Before turning to the question of motivation, it is worthwhile noting the development of evolutionary models to explain the organizational distinctness of FOSS specifically, and peer production more generally (e.g., Elsner et al., 2010). Landini (2012) offers an evolutionary game-theoretic model that complements the new institutionalist model of Benkler and Baldwin and Von Hippel. In addition to the technological effects driving decentralization of capital, reduction of communications cost, and modularization making peer production more efficient and feasible, Landini develops a model of two alternative stable equilibria based on bidirectional causality - where the form of rights can determine the type of technological development path chosen as well as vice versa. Thus, closed proprietary and non-modular, relatively high labor cost production is stable given proprietary control, because of its superior rent-extraction properties (whether efficient in context of not), and open, modular, low incremental labor cost contributions are similarly stable because of their cost, learning, and efficiency advantages. Landini’s model explains well the observed relative stability of software projects - those that start open, remain open, and those that start closed, remain closed - rather than convergence on one model or another. It integrates the cost of peer production, in terms of its rentextraction properties, to those who choose it as a development path into a stable equilibrium model that makes no claim to superior welfare or innovation properties.
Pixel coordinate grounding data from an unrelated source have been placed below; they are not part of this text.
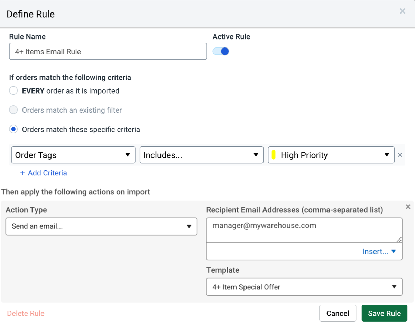Image resolution: width=415 pixels, height=330 pixels.
Task: Remove the Order Tags criteria row
Action: coord(400,155)
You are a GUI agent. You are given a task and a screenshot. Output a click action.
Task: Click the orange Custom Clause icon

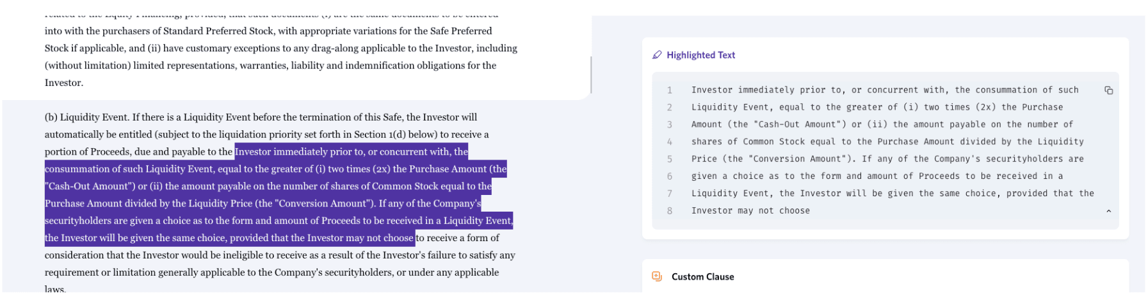tap(657, 276)
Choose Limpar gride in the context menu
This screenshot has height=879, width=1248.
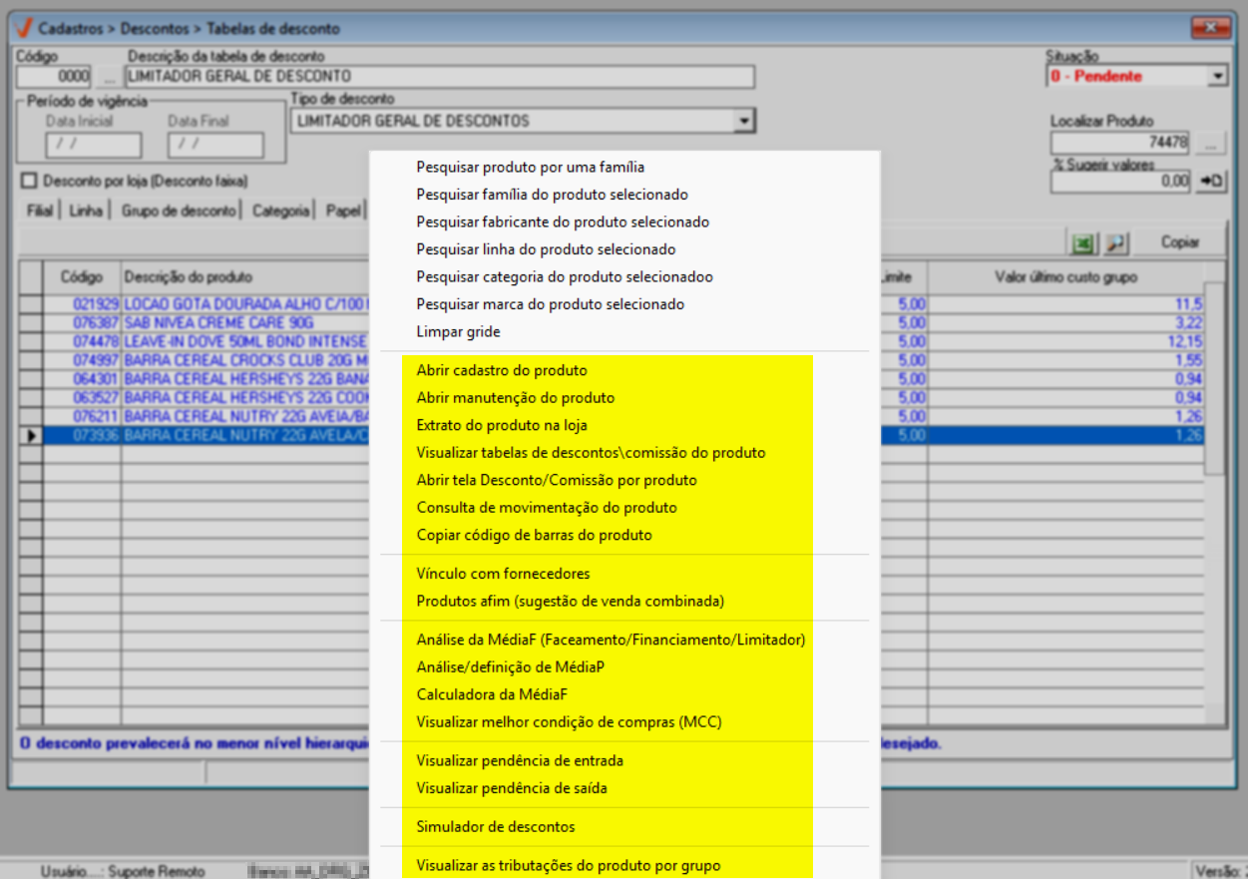tap(458, 332)
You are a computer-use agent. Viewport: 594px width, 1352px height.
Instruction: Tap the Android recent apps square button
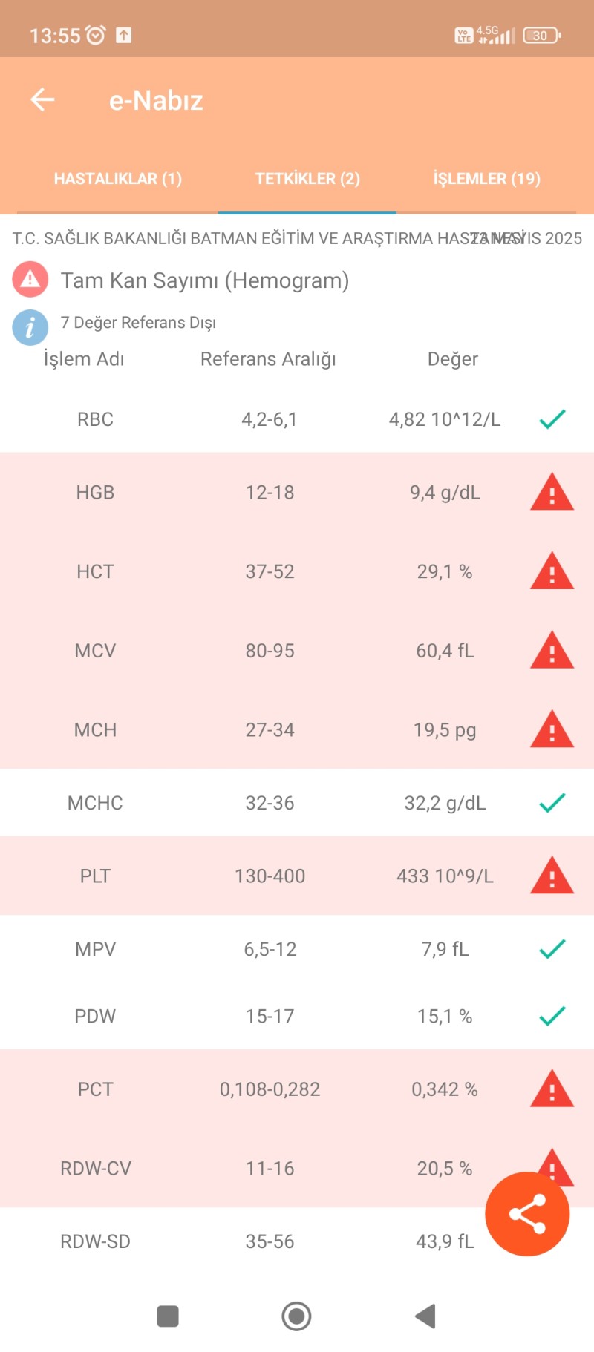click(x=168, y=1316)
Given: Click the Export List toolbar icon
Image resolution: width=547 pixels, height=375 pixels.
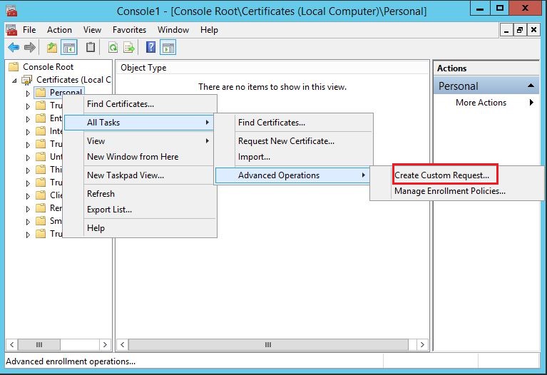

In conclusion to this section, the primary organizational innovation of peer production is that it represents the confluence of technological, organizational and institutional innovations that permit diverse individuals who would not have been able to communicate and coordinate in advance to explore collaboratively an opportunity space made of resources, problems, people, and potential solutions. Peer production further allows them to self-assign and harness their tacit, creative, or otherwise hard-to-communicate knowledge or facility to identify or contribute to defining a problem or solution. Last, they can do so by relying on diverse, often non-monetary motivations that do not incur the limitations imposed by the need to formalize and standardize their insights, efforts, or experimental successes for transmission into formalized channels of markets or hierarchies.